» Instructions to follow
Search the material for lines containing the word "will", and copy each one.

» Data listing
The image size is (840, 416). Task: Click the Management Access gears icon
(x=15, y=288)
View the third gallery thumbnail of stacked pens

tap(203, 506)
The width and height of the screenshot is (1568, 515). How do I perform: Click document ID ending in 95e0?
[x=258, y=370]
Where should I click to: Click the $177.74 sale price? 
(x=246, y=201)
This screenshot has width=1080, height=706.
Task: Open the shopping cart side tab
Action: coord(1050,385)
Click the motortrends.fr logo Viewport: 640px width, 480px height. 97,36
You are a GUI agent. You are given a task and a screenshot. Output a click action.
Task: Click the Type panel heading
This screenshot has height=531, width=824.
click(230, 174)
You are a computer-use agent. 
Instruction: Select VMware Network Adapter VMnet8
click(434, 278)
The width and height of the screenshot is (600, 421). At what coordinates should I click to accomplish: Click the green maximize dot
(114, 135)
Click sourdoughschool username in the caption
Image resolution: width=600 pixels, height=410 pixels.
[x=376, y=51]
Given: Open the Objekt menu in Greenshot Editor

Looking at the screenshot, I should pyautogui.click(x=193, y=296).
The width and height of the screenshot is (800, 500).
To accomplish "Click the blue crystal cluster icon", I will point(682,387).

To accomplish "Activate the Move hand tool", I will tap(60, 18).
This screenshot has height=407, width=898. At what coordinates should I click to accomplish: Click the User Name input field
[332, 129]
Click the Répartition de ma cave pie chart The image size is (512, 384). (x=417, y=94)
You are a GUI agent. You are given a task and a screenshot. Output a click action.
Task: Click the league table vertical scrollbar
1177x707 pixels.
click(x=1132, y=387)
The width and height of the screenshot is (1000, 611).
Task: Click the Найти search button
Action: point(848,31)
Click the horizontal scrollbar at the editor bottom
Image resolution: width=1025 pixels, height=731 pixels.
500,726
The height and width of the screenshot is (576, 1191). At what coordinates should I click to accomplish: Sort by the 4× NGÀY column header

» Response box
To accomplish "Click the blue crystal cluster icon", I will point(682,387).
To accomplish "Activate the Move hand tool", I will tap(60, 18).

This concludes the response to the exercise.